A friend texted me a few months ago saying that he was officially an open source contributor. He explained that he had found a bug with some software that he was using, and was able to find the error in the source code. He made some modifications, committed the changes on a github fork, and then issued a pull request to the original author so that other users could benefit from it too.
I have been experimenting with a couple power user/productivity apps. The great thing about these apps is that they offer a lot of integration with other power user/productivity apps. Two such apps are Fantastical and MailMate. When I see that an email contains date information that I want to put into my calendar, I can type a hotkey and it sends the message to Fantastical.
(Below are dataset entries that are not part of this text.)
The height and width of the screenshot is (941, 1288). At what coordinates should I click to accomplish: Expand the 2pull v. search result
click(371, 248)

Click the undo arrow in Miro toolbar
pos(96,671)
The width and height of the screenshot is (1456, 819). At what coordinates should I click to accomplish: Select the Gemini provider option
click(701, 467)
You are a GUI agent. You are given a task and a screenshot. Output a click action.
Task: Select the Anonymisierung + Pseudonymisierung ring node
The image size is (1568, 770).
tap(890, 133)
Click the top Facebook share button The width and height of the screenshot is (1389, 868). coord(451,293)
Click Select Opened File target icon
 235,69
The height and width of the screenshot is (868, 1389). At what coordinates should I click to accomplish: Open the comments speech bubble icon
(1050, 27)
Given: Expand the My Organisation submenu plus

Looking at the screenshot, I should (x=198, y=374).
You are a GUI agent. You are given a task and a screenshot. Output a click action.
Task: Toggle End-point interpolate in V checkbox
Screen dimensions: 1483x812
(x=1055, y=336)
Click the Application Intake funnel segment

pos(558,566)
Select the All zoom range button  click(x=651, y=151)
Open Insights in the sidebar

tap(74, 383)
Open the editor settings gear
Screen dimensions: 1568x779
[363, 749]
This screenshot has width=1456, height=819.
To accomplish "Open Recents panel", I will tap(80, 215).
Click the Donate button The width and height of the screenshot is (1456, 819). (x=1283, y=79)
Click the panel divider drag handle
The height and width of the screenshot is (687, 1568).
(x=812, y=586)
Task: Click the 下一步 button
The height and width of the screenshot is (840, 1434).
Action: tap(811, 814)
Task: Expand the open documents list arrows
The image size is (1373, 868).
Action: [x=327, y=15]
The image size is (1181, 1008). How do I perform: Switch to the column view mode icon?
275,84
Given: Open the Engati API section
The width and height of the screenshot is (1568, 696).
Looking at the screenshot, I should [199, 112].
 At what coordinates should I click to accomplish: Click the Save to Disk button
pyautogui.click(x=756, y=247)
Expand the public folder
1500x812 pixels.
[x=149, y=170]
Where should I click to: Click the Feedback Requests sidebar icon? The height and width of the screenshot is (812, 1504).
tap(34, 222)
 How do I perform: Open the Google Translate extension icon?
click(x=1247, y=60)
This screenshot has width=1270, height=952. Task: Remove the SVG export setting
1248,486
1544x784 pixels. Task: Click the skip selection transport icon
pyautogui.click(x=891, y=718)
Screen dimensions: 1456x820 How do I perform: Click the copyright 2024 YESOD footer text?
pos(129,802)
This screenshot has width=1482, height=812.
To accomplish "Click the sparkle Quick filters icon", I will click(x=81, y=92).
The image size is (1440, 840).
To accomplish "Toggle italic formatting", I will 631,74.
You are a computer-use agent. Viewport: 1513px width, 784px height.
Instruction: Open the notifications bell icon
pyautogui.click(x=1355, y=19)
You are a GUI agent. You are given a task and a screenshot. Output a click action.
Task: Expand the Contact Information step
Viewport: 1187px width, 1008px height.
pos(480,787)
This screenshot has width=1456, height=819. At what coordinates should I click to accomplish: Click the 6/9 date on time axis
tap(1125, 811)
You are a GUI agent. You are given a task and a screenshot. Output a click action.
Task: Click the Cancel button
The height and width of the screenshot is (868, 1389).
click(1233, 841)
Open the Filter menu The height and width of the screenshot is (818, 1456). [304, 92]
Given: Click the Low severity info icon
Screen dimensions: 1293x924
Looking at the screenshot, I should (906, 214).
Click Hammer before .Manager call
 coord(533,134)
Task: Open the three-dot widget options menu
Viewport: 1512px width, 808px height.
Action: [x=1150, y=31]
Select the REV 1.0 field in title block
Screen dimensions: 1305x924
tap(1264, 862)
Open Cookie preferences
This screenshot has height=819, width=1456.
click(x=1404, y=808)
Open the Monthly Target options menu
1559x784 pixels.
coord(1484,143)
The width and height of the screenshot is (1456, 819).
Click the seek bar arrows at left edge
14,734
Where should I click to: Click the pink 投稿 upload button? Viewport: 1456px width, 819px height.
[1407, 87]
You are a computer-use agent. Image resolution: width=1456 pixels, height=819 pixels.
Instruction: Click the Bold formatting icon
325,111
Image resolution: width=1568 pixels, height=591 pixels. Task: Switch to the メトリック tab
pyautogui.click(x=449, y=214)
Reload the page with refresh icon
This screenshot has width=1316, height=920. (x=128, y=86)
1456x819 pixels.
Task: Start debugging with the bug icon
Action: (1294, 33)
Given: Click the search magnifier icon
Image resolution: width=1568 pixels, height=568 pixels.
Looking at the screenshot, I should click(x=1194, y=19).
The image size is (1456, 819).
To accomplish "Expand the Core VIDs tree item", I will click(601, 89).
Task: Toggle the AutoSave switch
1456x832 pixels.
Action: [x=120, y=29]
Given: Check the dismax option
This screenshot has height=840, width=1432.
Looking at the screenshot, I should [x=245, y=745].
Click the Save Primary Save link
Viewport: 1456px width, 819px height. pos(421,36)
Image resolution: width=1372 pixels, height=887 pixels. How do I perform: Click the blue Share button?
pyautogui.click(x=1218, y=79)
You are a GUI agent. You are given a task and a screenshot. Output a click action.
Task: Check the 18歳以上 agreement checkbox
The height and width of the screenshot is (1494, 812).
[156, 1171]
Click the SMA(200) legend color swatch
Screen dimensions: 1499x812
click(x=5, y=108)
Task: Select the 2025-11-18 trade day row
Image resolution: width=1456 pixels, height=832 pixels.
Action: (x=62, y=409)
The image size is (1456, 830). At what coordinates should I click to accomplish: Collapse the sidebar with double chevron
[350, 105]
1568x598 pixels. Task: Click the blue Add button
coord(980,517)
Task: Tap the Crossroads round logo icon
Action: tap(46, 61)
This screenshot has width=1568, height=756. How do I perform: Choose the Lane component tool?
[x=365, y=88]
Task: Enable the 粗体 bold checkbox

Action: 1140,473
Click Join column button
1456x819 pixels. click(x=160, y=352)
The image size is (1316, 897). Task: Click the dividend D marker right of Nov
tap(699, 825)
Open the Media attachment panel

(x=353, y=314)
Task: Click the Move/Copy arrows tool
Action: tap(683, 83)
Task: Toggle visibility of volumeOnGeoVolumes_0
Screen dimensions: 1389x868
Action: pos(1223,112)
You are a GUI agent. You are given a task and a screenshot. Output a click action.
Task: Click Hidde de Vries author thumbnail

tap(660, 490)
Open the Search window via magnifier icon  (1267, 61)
Fantastical then uses its national language procesing engine to extract date, time, and other relevant information and drop it into my calendar.
Now, in a perfect world, this workflow would do what workflows for Omnifocus, Evernote, and others would do. However, I noticed that the created Fantastical event had a misformed url. When I clicked on the ‘show event in mail’ link, my mail client didn’t know what to do about it. Upon closer inspection, I discovered that the link was missing a ‘<’ and ‘>’ around the message ID. A little bit of code sleuthing revealed the line of code responsible, and with an addition of a few characters, everything was made right on my computer.
“But wait,” I said, “there may be others with the same problem.” So, I found the GitHub repository where this bundle was hosted. I forked the project so I could make changes. I then commited the changes to the miscreant line of code and pushed them back to GitHub. Then, I returned back to the original repository and issued a pull request asking for the code to be put back into the main repository.
This is a process that I had always heard about. When I was growing up in high school, I heard about these big projects that were open source, and was able to see other people contributing to them. I dreamed of one day getting enough software skills to one day make contributions that could help others. Today was that day.
Granted, this feels like a very small contribution, but Confucious say, journey of 1000 miles begins with single step. In my case, single line of code.